OneKingsLane (https://www.onekingslane.com/) and Aprizi (http://www.aprizi.com/) are examples of sites where selections are curated for you by experts. Sfgirlbybay (http://www.sfgirlbybay.com/) is a beautiful example of an individual curating her own style selection for followers of her blog.
We documented the scenario more fully here: http://www.realtea.net/retail_Christmas_Carol where the final scenario had commerce being seamlessly integrated with content from a trusted advisor.
Hi, all – I might be the lone contrarian here. Boy, does it make me nervous to see the talent gathered in Om’s comments, and have a very different POV.
I think the deep opportunity for marketing is in the social graph, not the interest graph, and the opportunity is still largely untapped. Too much to explain/express in comments here, but I’ve posted something on my blog about it.
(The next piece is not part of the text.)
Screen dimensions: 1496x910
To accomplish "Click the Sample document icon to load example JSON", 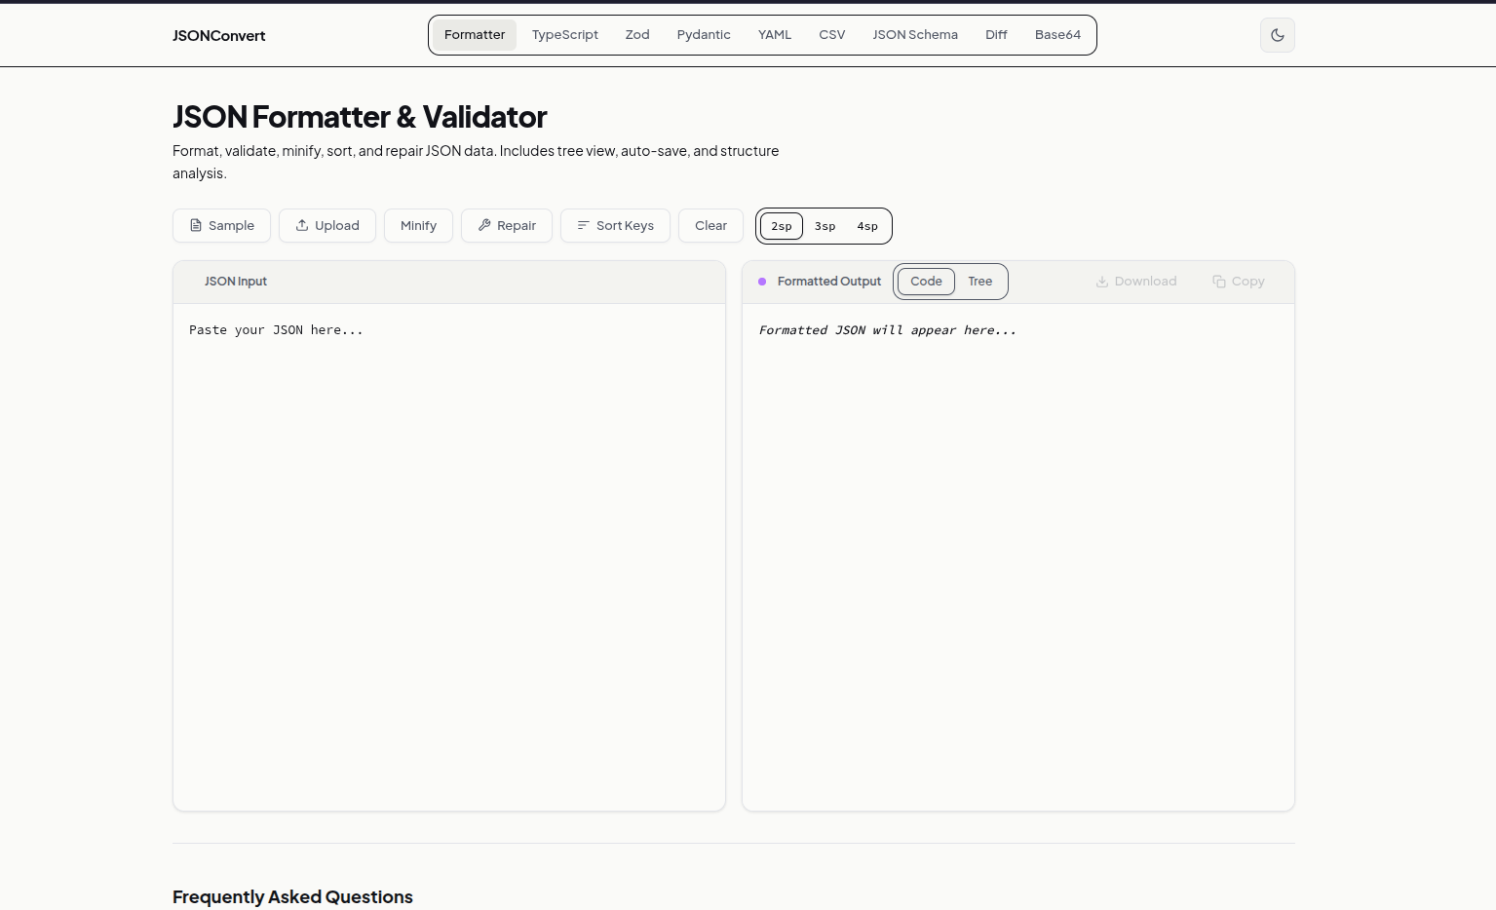I will point(196,225).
If you have time to stop by, please do let me know what you think, and what you think I’ve missed.
http://hauntedbymarketing.posterous.com/50669253
In my view the Interest Graph will absolutely change commerce. We are this already in the social product reviews space. For example, if you’re a professional photographer shopping for an SLR camera on B&H, it really matters to you if you’re reading a review by a first-time amateur or fellow pro.
Where I have a different view than others on this thread, however, is that networks other than Facebook will soon become meaningful vessels for the Interest Graph. At PowerReviews (www.powerreviews.com) we’re betting that Facebook will continue to be the dominant player in both types of graphs. Time will tell of course.
For the largest multi-channel retailers, reality is complicated. Right now, leading brands and retailers would be ill-advised to start with any graph other than Facebook’s as a starting point.
And their focus–both with social and interest graphs–should be on driving traffic back to their e-commerce sites, above all else.
Doc Searls’ Post on the Fragmentation, Limitations of Social Networks
Doc Searls recently posted a must-read, incisive critique of social networks and the limits on their usefulness in current form. Here are a few excerpts from “A sense of bewronging” (http://j.mp/h02zlr):
“’Social networks’ are getting out of control. And I don’t mean their control. I mean my control. Yours too.
I am not yet at… the point of integration for my own data. In fact I can’t be, because most of the data in these ‘social networks’ is not mine. Functionally, it’s theirs.
Organic searches are still what people want most… ‘social’ help is marginal at best and distracting at worst.
Buyers and sellers are no longer just cattle… we now need to prove something we’ve known all along: that free customers are more valuable than captive ones.”
Source: Doc Searls, A sense of bewronging, April 2, 2011 (http://j.mp/h02zlr)
I think you’re right, Om, that interest graphs will provide businesses with important data that helps shape products. I also agree with Dr. Phil Hendrix that layering in location will dramatically boost relevance. In addition to interest graphs, I would like to see development in the area of decision graphs, i.e. actions rather than affinities, the opposite end of the funnel. IBM is heading down this path with its Smart Commerce offering (http://tinyurl.com/5tq5kxn). A decision analysis tool that cuts across channels (web, mobile, digital in-store) and layers (social, local) will help strategists plan campaigns and allocate resources accordingly.
Very timely article! The interest graph must be graded unlike ‘follow’ or ‘like’ which doesn’t indicate clear intent. Otherwise, it may end up as an information overload coming to my feed and which eventually becomes useless.